The logic is clear: our current market structure (15-minute cycles) and our organization of power reserves were designed when this technology was completely absent. With the rapid rise of large-scale batteries, we may need to rethink how we maintain grid balance.

In a nutshell

Let’s summarize in a few bullet points:

• Lower costs and project modularity (along with associated benefits) are driving the market for large-scale batteries.

• The growth has been astounding, with the installed energy storage capacity tripling in 2024 compared to 2023, and this trend appears set to continue.

• The primary revenue streams are from ancillary services (balancing) and energy arbitrage, with capacity payments serving as a third avenue.

• It is difficult to predict when a specific market will become saturated with batteries, but in the long run, I expect battery margins in each market to be similar or close to each other.

• Large-scale batteries are likely to have such a significant impact that a consequential redesign of our grid operations and markets might be necessary. However, the adoption of large-scale batteries will likely progress faster than any of such consequential reforms.

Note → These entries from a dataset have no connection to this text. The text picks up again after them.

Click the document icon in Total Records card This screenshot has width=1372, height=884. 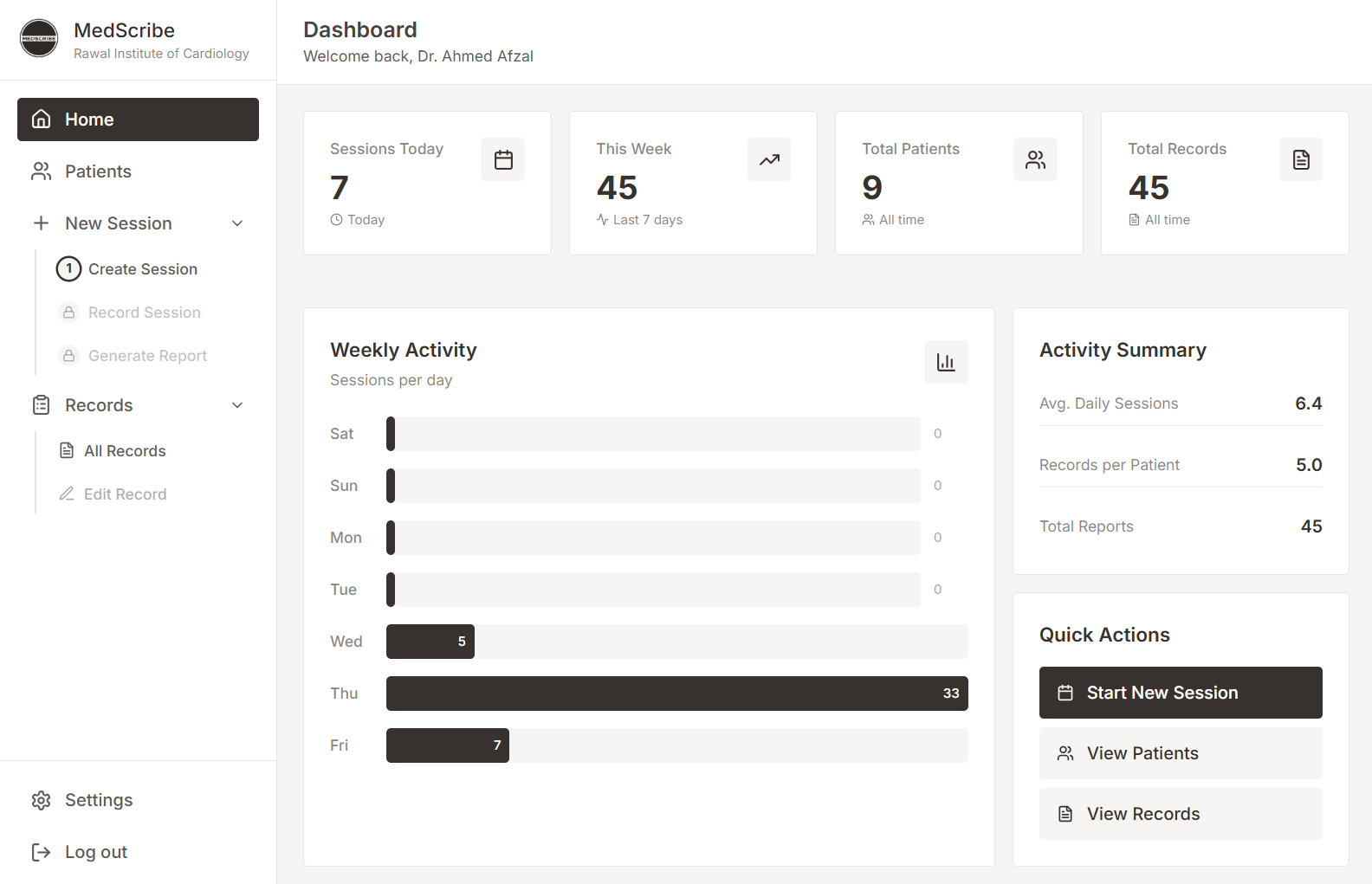click(1301, 159)
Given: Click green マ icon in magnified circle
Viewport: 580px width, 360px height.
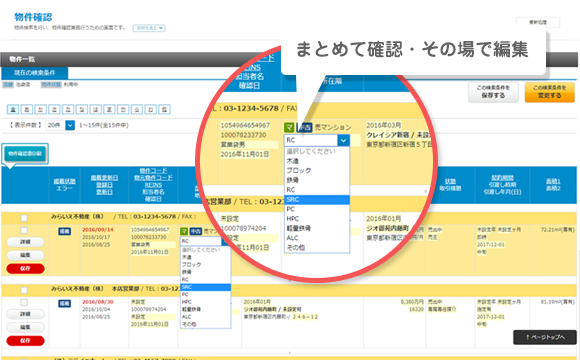Looking at the screenshot, I should [x=289, y=128].
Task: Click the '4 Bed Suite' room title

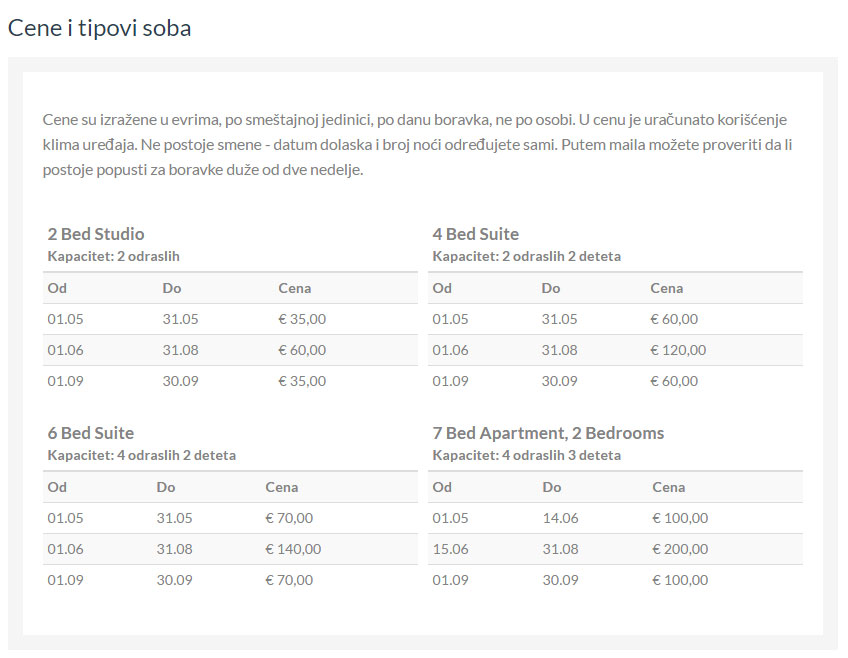Action: click(x=475, y=234)
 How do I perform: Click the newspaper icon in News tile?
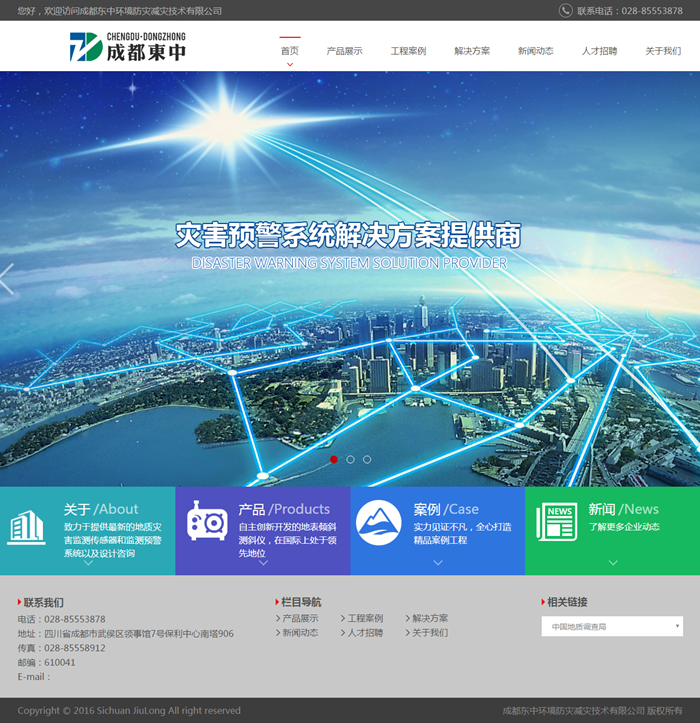(556, 523)
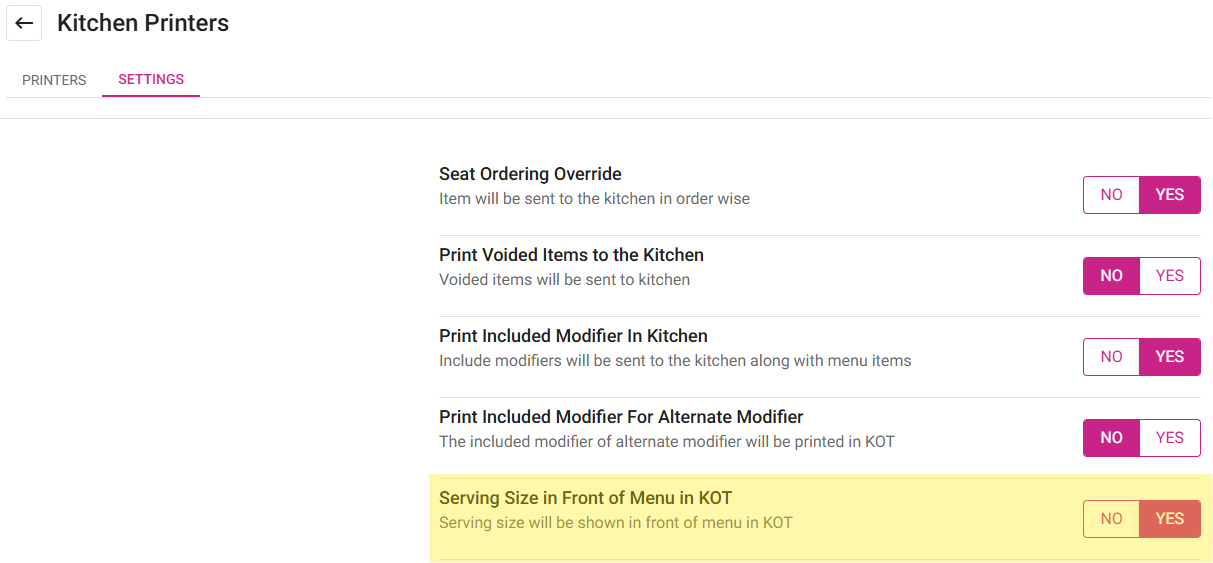
Task: Select the Settings tab
Action: click(x=151, y=79)
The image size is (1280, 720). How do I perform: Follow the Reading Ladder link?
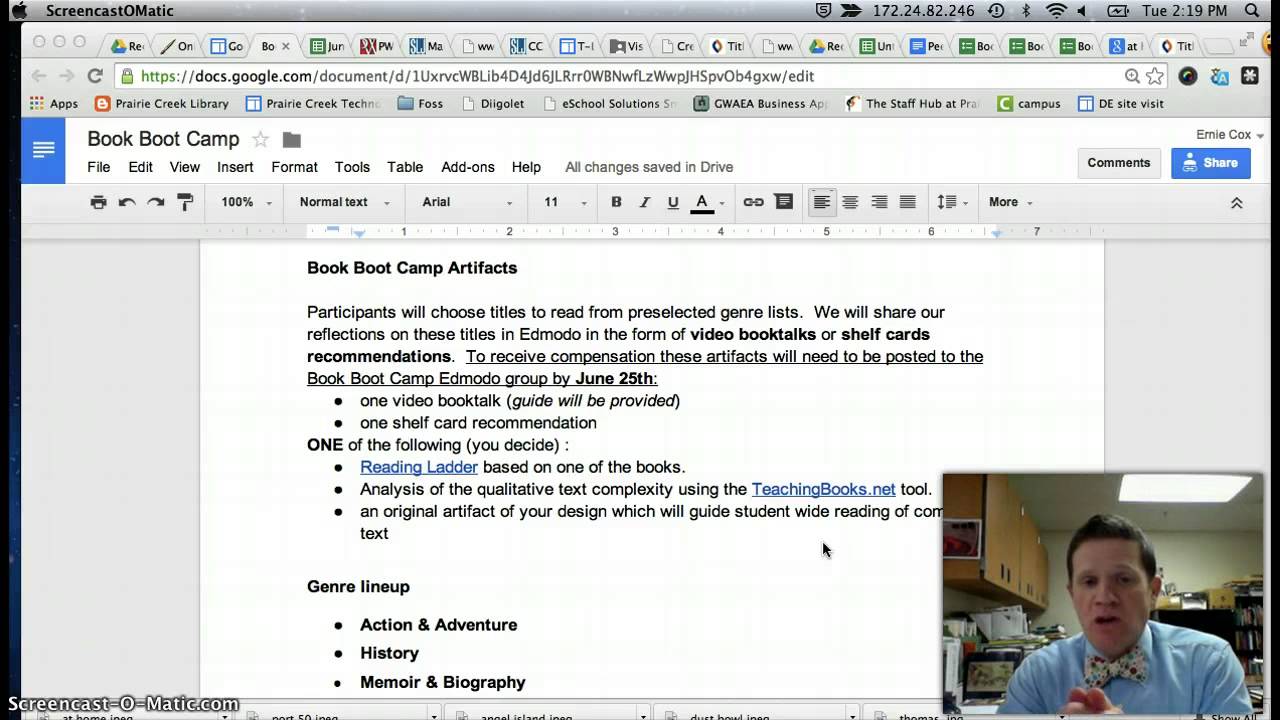click(x=419, y=467)
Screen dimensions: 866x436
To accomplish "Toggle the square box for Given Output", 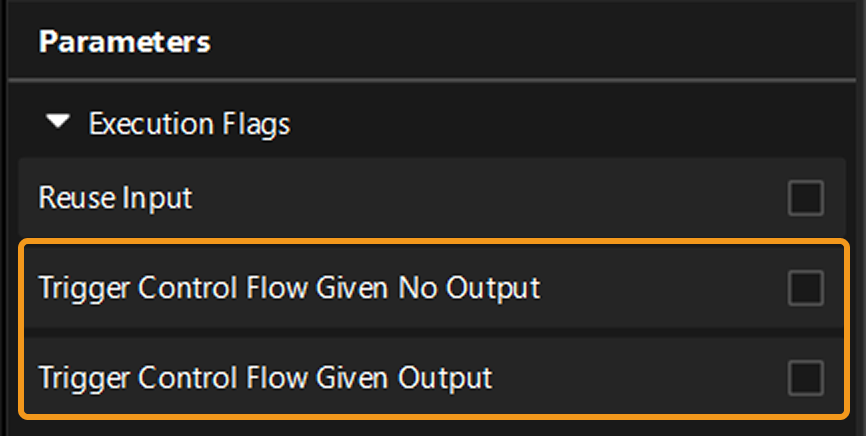I will tap(805, 379).
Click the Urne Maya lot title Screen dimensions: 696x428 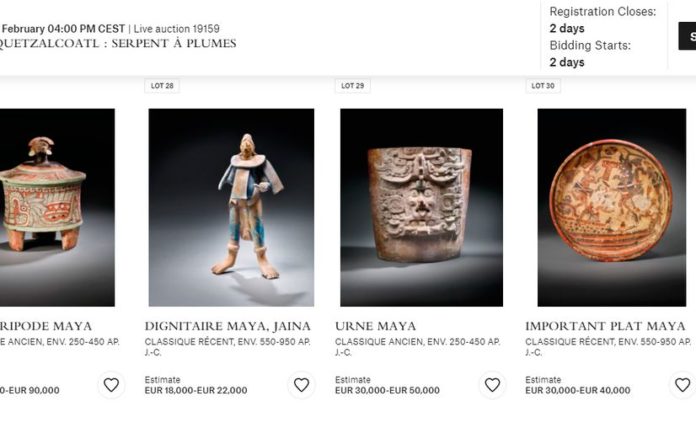click(376, 326)
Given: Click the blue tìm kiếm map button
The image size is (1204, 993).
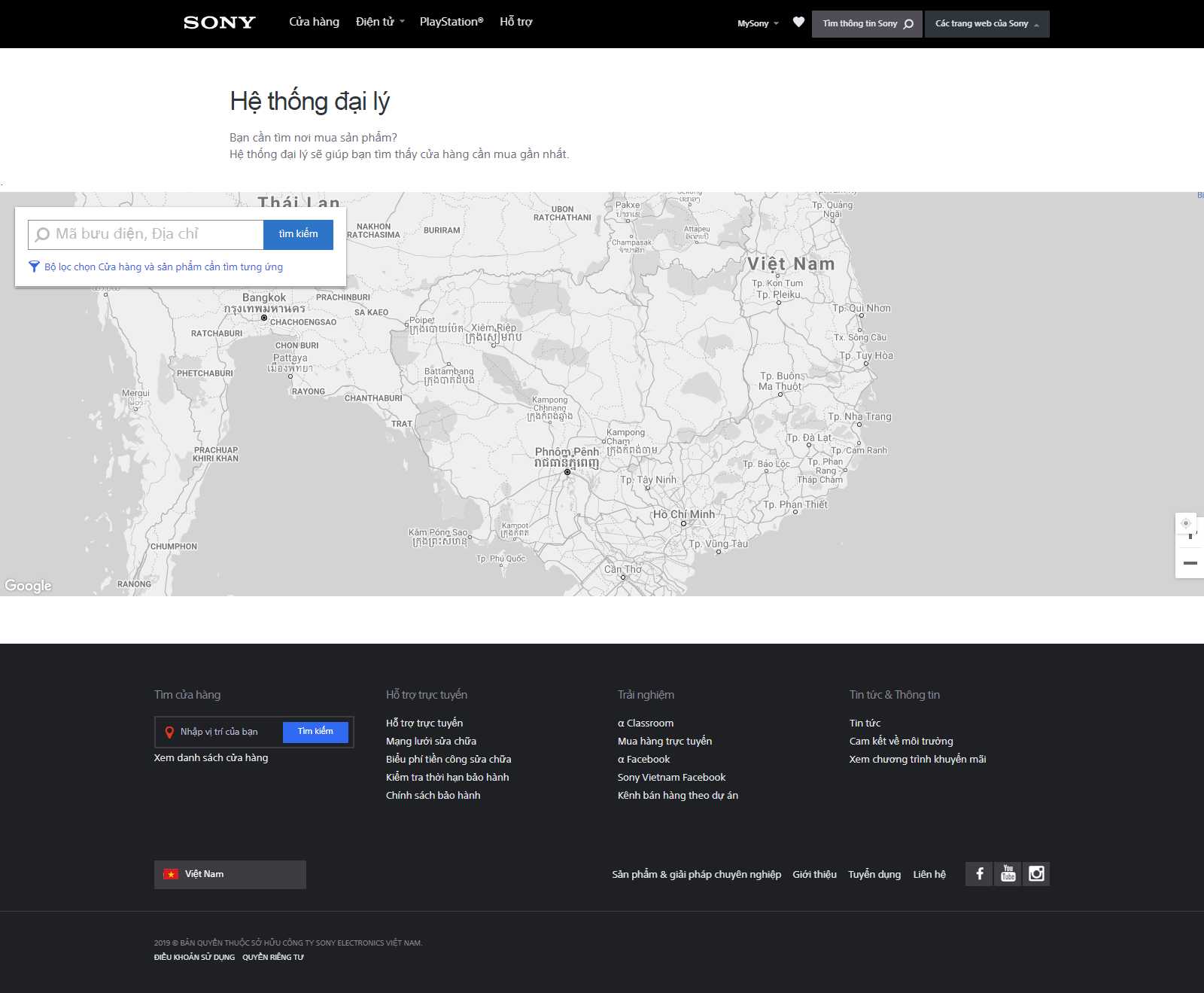Looking at the screenshot, I should pyautogui.click(x=298, y=234).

This is my final post for the year 2024. I hope you have enjoyed reading them. Wishing you all a wonderful New Year, and see you in 2025!

Julien

1

A trend that I have commented largely in previous posts. See here for example.

2

BESS stands for battery energy storage system.

3

From their website: To bring it to fruition, the Group is investing between 230 and 290 million euros.

4

A gas peaker plant: a gas power plant that is used with very low utilization rates, only in times of scarcity.

5

This is certainly true for providing power reserves. For providing energy at a longer timescale, such as during days with low wind and solar, gas power plants are likely to be still useful. The proportions of both are difficult to foresee as it depends on the relative costs of both technologies.

6

We can also have more exotic revenues such as “grid investment deferrals”, which are not yet well organized and formalized. This refers to the postponement of grid investment via batteries.

7

One could also argue that this is more energy arbitrage as the battery would react to a price signal.

8

See my posts here and here.

9

Such as the capacity mix, the situation in neighboring countries, the availability of other flexibility means, etc.

10

Statistics for 2024 have shown that, as the capacity of large-scale batteries has increased threefold while the capacity in the residential segment has decreased.

11

See his recent posts on LinkedIn here and here.

12

See the post here.

Comments

[jaberwock]

Batteries are a very expensive way to make a disfunctional power system slightly less disfunctional.

[Tuco's Child]

I like the information dissemination here.

It is important to note that battery devices have a very low energy density. Lithium is about 0.1 MJ/Kg. Diesel is about 43. Nuclear is in the millions.

The Law's of Physics and Thermodynamics still hold true, Batteries cannot deliver the energy needed even for widespread back up use. Good for cell phones and electronics though.